With names and titles
- Buenos días, Marta.
- Buenos días, doctor.
- Buenos días, señor Gómez.
Small note: Titles like señor and señora are usually lowercase in running text. If you’re writing a formal letter style that capitalizes them as a courtesy, keep it consistent across the message.
Mini Guide To Time Windows
People often ask for an exact cutoff time. Spanish doesn’t run on a strict alarm. Still, these rough ranges keep you safe in most daily situations.
| Time of day | Greeting | Writing tip |
|---|---|---|
| Early morning to midday | buenos días | Accent in días; comma after greeting in messages |
| Midday to early evening | buenas tardes | Use it once lunch hours are fading |
| Evening to bedtime | buenas noches | Works as greeting and as a goodbye at night |
| Any time, casual | hola | Pair with a time greeting if you want extra warmth |
| Any time, informal | buenas | Keep it for casual chats, not formal email |
| Any time, formal start | estimado/a | Better for letters than “buenas” |
| Any time, group | buenos días a todos | Great for meetings and class openings |
Why Your Greeting Sometimes Gets A Different Reply
You might say buenos días and hear buen día back. You might write buenos días and get a reply that starts with buenas. That’s normal. Spanish has room for personal habit, region, and setting, and none of those replies are an error.
If you’re learning, the easiest move is to keep your own greeting stable. Use buenos días as your anchor. Then, when you spot a different choice, treat it as input, not a correction. You’ll start to hear patterns over time.
A simple way to choose on the fly
- If it’s morning: buenos días.
- If you’re unsure of the time: hola plus a short line that fits the message.
- If the other person greeted you first: match their greeting.
Practice Scripts You Can Copy Into Real Life
Here are ready-to-use lines that cover the most common morning moments. Read them out loud a few times, then use them in actual conversations.

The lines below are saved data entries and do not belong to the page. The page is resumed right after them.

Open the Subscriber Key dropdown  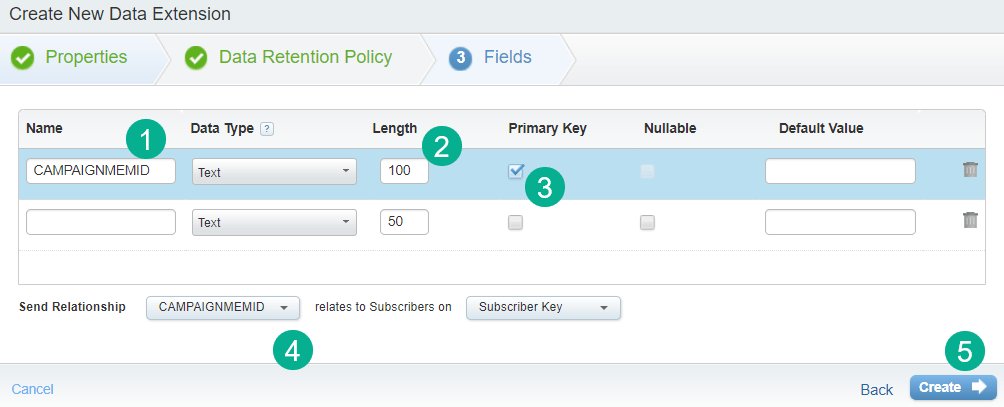[543, 307]
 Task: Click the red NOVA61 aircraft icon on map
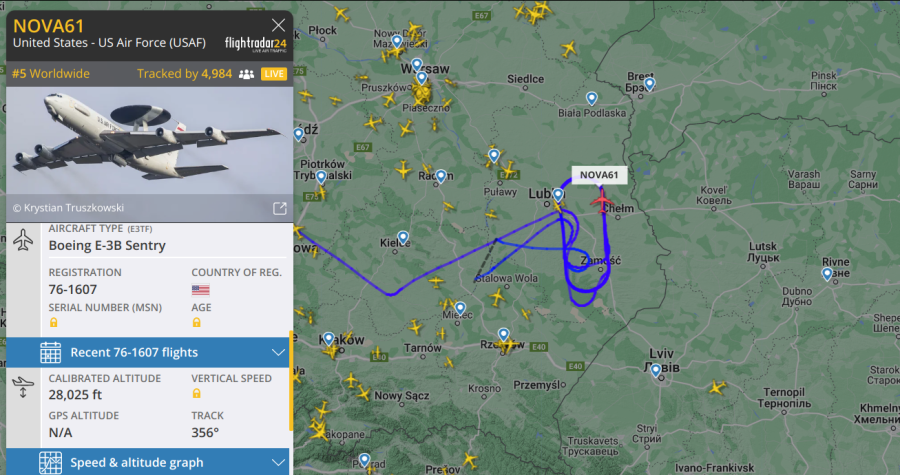(x=602, y=201)
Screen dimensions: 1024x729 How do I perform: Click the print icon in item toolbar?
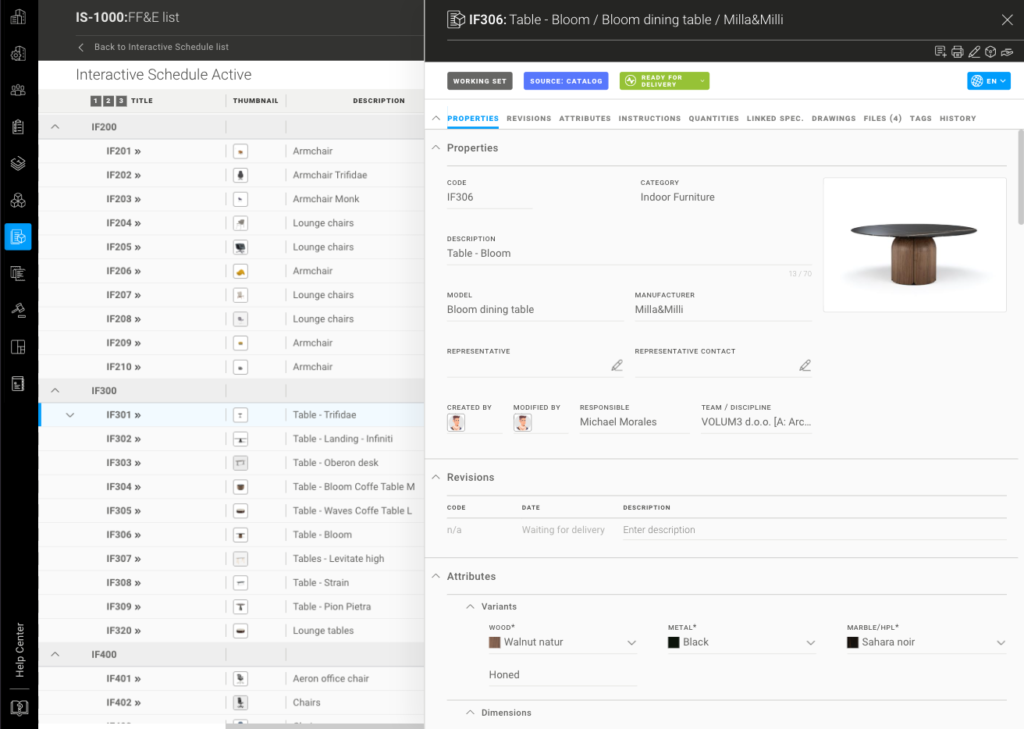coord(957,52)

When Someone Greets You First
If you hear buenos días, you can answer with the same phrase, or with igualmente (“same to you”). In quick exchanges, repeating the greeting is the most common move. In a longer chat, you can add a short follow-up like ¿todo bien? to keep it friendly without getting too personal.
At a shop or café
- Buenos días.
- Buenos días, ¿me pone un café, por favor?
At school or work
- Buenos días a todos.
- Buenos días, ¿tienen un minuto?
In a formal email
Buenos días,
Le escribo para…
If you want a fast check on formal greetings and wording choices, the Instituto Cervantes forum threads can be useful for learners; see their thread on formas de saludar en un e-mail.
A Quick Self-check Before You Hit Send
Before you send a message or walk up to someone, run this short checklist. It takes five seconds, and it prevents the most common slip-ups.
- Did you write días with the accent?
- Is it morning where the other person is?
- Did you keep it simple for a first message?
- Did you avoid slang in formal writing?
Once you’re comfortable, you can play with add-ons and tone. Still, if you only learn one phrase today, make it buenos días. It carries you through daily Spanish with zero drama, and it’s the greeting you’ll use more than any other.
Try saying it to three people this week for situations. One cashier, one colleague, one friend. Repetition builds comfort fast, and the phrase starts to feel like yours.
To recap the core point in plain terms: the spanish word of good morning you can rely on is buenos días, and you’ll see buen día as a valid alternative in many places.